When in high school and living at home, my mom and I often bickered about insignificant things. Sometimes I felt she was standing in my way and preventing me from doing what I wanted. I know my daughters have felt this same way.
After I left for college, my relationship with my mom changed. She was still my mom and mothered me, and there were topics I would only tell my girlfriends, but our relationship evolved into a beautiful friendship.
When I left home, my mom, and I grew closer
We weren’t living together, and this helped us grow closer. She wasn’t nagging me about “taking my stuff upstairs” or “cleaning my room.” Instead, my mom became a trusted friend I could turn to for advice, and I knew she always had my best interest at heart.

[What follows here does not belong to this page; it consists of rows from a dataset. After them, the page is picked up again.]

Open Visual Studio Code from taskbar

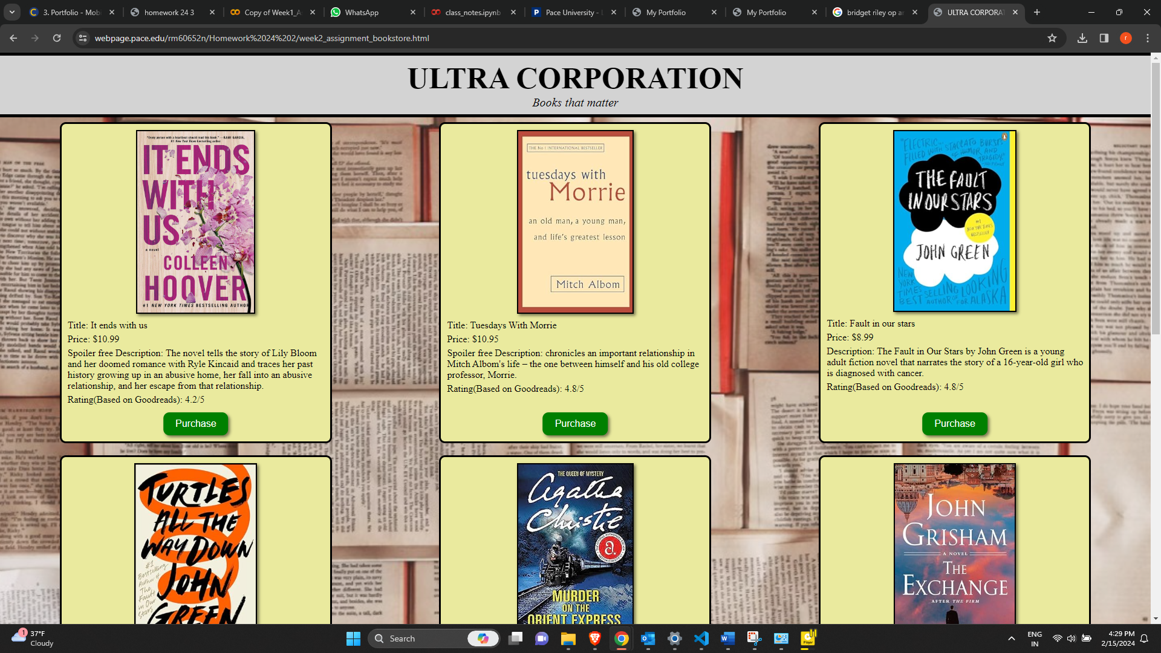(x=701, y=638)
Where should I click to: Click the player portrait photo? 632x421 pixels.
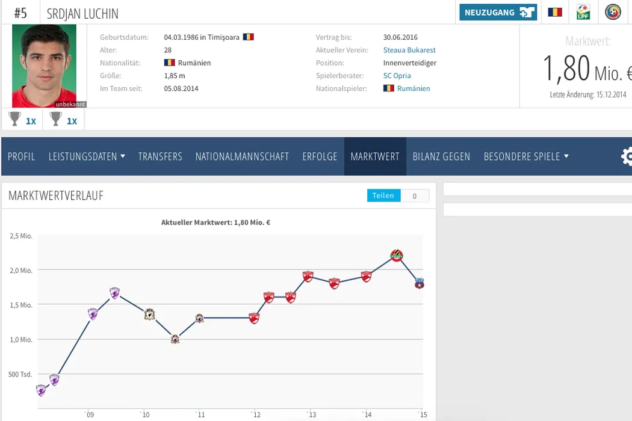[x=44, y=65]
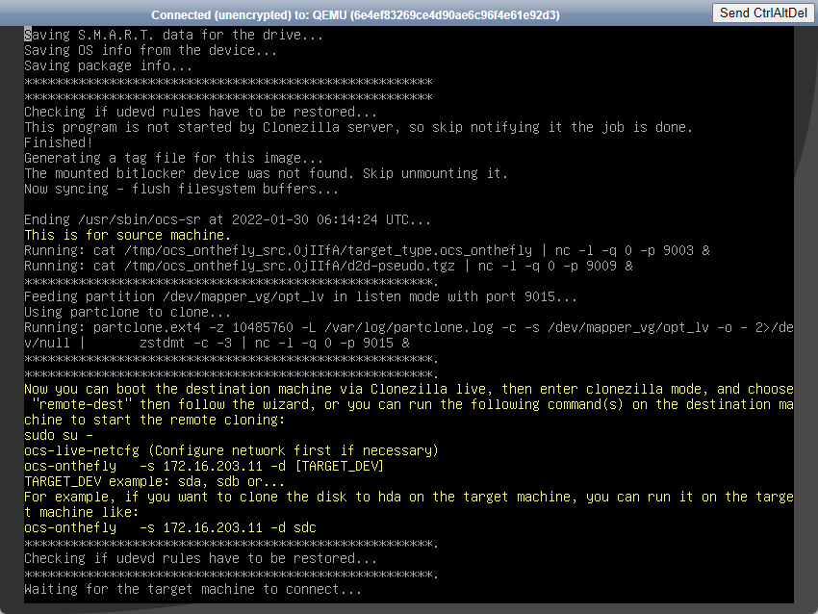818x614 pixels.
Task: Click the Connected (unencrypted) status title text
Action: click(355, 15)
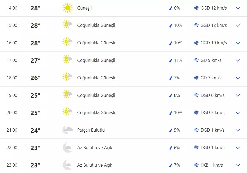Click the 24° temperature value
The width and height of the screenshot is (247, 173).
[x=35, y=130]
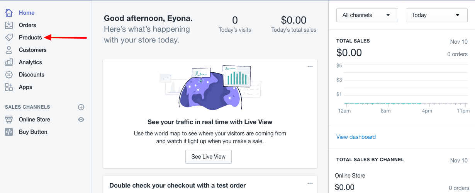The image size is (475, 193).
Task: Open the Today date range dropdown
Action: (436, 15)
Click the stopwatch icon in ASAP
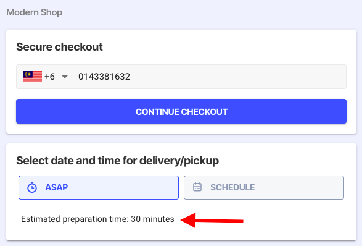The height and width of the screenshot is (246, 362). click(32, 187)
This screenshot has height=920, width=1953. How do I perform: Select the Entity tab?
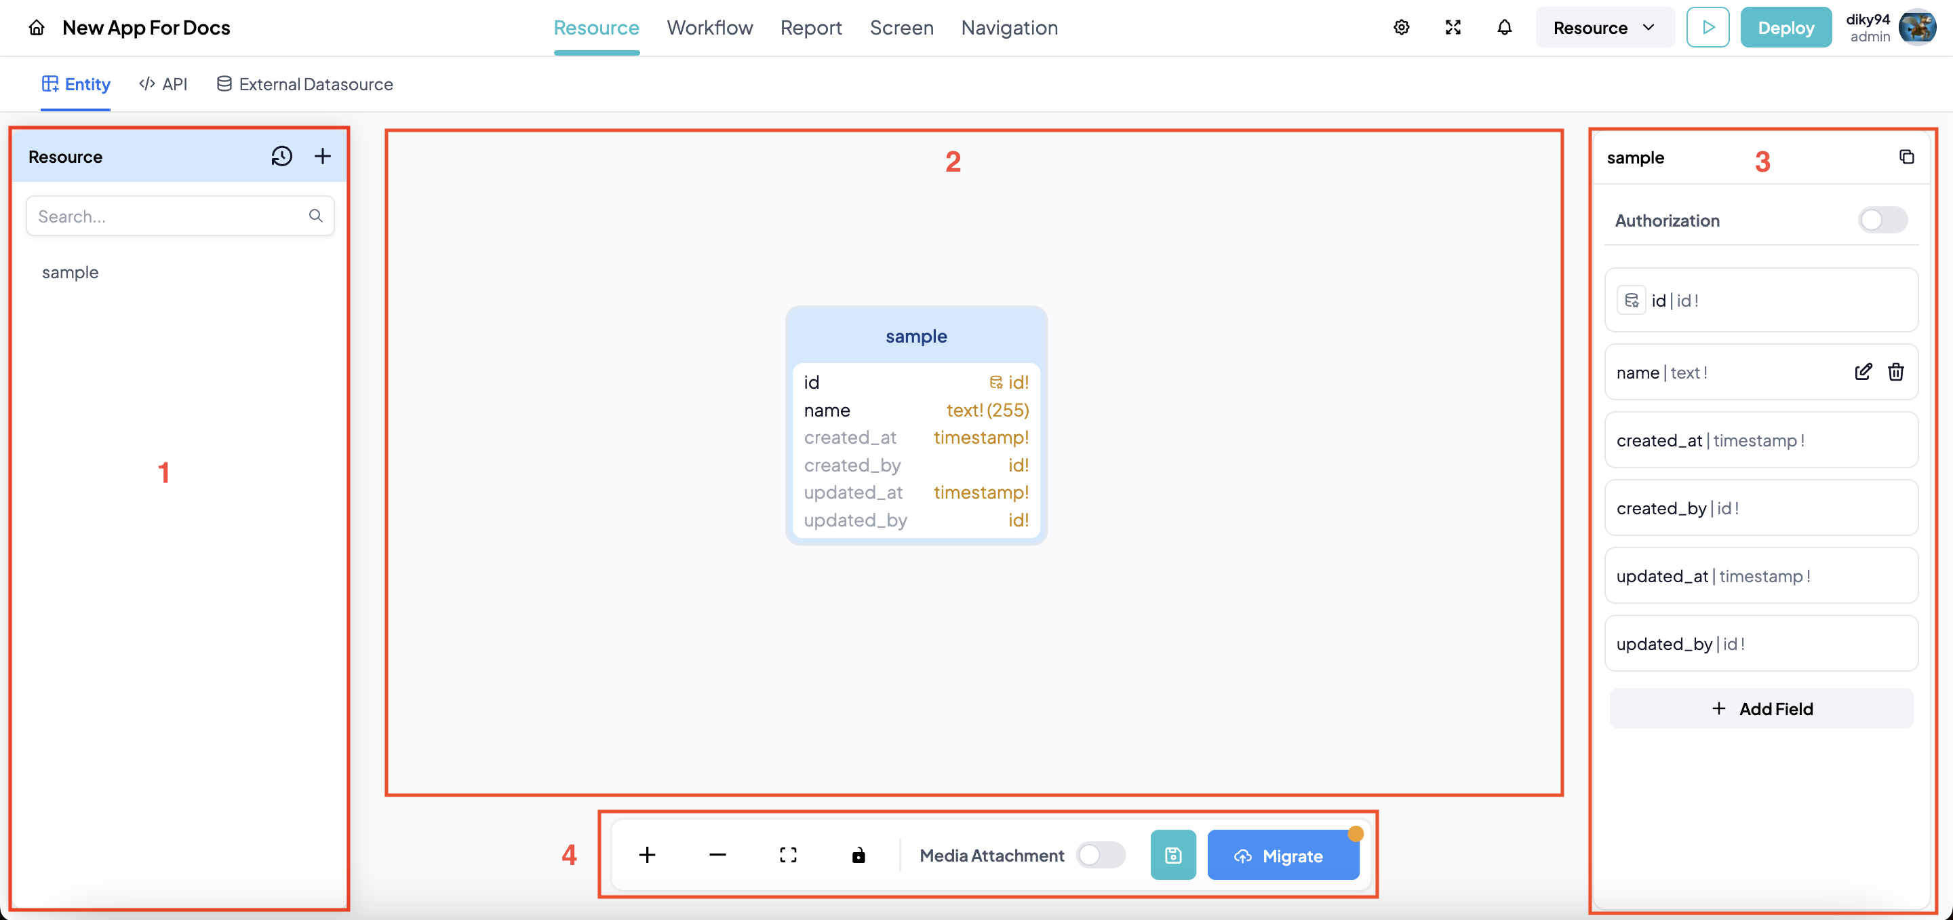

She didn’t tell me what to do, but her opinion greatly affected me. Sometimes, she turned to me for my opinion on a given topic, and I was more than happy to share my thoughts.
When I graduated from college, we became best friends. This probably would have continued as we both got older.
When I was younger, my mom was my mom, not my friend, and I tried to remind myself of this when I became a mom. I knew my daughters didn’t need another friend; they had plenty of those. Instead, they needed a mom.
They needed me to parent them, as hard as it was sometimes, at various seasons of their lives. Sometimes I felt the burden of this responsibility, knowing the impact of my decisions. As my daughters grow and mature, I imagine our relationships will become more like loving friendships. I can start to see this a little bit, and it’s something I cherish. Spending time together will always be a priority for me, and I hope for them.
The relationship between a mother and daughter is precious, sacred, and one I value with all my heart. But that doesn’t mean it’s perfect or there won’t be ups and downs. Like most things in life, there are different seasons and challenges along the way.
It takes patience, respect, kindness, and work to grow and nurture the mother-daughter relationship. Remember this as you navigate your own relationship.
I am my mother’s daughter, just as Zoe and Avi are my daughters and my mother’s granddaughters, even though they never got to know each other. We are forever linked, one woman to another, one generation to the next. Our place in our family’s history is marked by the love we share, how we treat one another, what we pass on to future generations, and the lens of love we see.
I miss my mom every day
Not a day goes by that I don’t think of my mom, and I will always miss her. The pain has lessened as I’ve learned to focus on the positive. When I feel like I need an extra dose of her wisdom or I miss her, I can reread one of the letters and feel closer to her.
I know she is forever with me, wrapping me in her love, whispering advice, and watching over me. I hear her words and her laughter. I remember her smile and the way she held my hand. She taught me to love and, most importantly, showed me how to be a mom.